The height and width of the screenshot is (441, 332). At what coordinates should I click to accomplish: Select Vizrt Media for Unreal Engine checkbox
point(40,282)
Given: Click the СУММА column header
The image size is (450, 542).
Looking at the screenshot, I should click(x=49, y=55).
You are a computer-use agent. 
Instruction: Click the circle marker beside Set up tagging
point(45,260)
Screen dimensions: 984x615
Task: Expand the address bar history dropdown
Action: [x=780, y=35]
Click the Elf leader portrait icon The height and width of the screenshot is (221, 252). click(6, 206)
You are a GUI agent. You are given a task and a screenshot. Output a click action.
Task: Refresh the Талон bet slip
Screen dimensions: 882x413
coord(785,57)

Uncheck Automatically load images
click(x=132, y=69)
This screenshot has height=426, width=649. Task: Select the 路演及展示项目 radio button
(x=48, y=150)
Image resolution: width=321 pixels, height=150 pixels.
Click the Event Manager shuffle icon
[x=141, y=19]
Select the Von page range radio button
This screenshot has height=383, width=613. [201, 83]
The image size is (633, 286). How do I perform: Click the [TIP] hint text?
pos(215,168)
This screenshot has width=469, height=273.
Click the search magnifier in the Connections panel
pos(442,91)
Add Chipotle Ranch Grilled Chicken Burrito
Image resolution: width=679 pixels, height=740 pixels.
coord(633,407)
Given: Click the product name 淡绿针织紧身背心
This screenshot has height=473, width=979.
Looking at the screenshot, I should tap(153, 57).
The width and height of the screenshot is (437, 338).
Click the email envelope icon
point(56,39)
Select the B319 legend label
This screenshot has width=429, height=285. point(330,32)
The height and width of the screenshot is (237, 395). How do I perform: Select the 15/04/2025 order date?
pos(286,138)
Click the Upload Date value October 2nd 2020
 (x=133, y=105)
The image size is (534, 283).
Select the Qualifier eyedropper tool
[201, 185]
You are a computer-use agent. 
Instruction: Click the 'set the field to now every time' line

What needs to be done: Output the records verbatim, from the first line to the last.

Exercise result:
The height and width of the screenshot is (441, 332). At what coordinates should I click to accomplish: Select Vizrt Media for Unreal Engine checkbox
point(40,282)
Given: Click the СУММА column header
The image size is (450, 542).
Looking at the screenshot, I should click(x=49, y=55).
You are a computer-use agent. 
Instruction: Click the circle marker beside Set up tagging
point(45,260)
Screen dimensions: 984x615
Task: Expand the address bar history dropdown
Action: [x=780, y=35]
Click the Elf leader portrait icon The height and width of the screenshot is (221, 252). click(6, 206)
You are a GUI agent. You are given a task and a screenshot. Output a click action.
Task: Refresh the Талон bet slip
Screen dimensions: 882x413
coord(785,57)

Uncheck Automatically load images
click(x=132, y=69)
This screenshot has height=426, width=649. Task: Select the 路演及展示项目 radio button
(x=48, y=150)
Image resolution: width=321 pixels, height=150 pixels.
Click the Event Manager shuffle icon
[x=141, y=19]
Select the Von page range radio button
This screenshot has height=383, width=613. [201, 83]
The image size is (633, 286). How do I perform: Click the [TIP] hint text?
pos(215,168)
This screenshot has width=469, height=273.
Click the search magnifier in the Connections panel
pos(442,91)
Add Chipotle Ranch Grilled Chicken Burrito
Image resolution: width=679 pixels, height=740 pixels.
coord(633,407)
Given: Click the product name 淡绿针织紧身背心
This screenshot has height=473, width=979.
Looking at the screenshot, I should tap(153, 57).
The width and height of the screenshot is (437, 338).
Click the email envelope icon
point(56,39)
Select the B319 legend label
This screenshot has width=429, height=285. point(330,32)
The height and width of the screenshot is (237, 395). How do I perform: Select the 15/04/2025 order date?
pos(286,138)
Click the Upload Date value October 2nd 2020
 (x=133, y=105)
The image size is (534, 283).
Select the Qualifier eyedropper tool
[201, 185]
You are a computer-use agent. 
Instruction: Click the 'set the field to now every time' line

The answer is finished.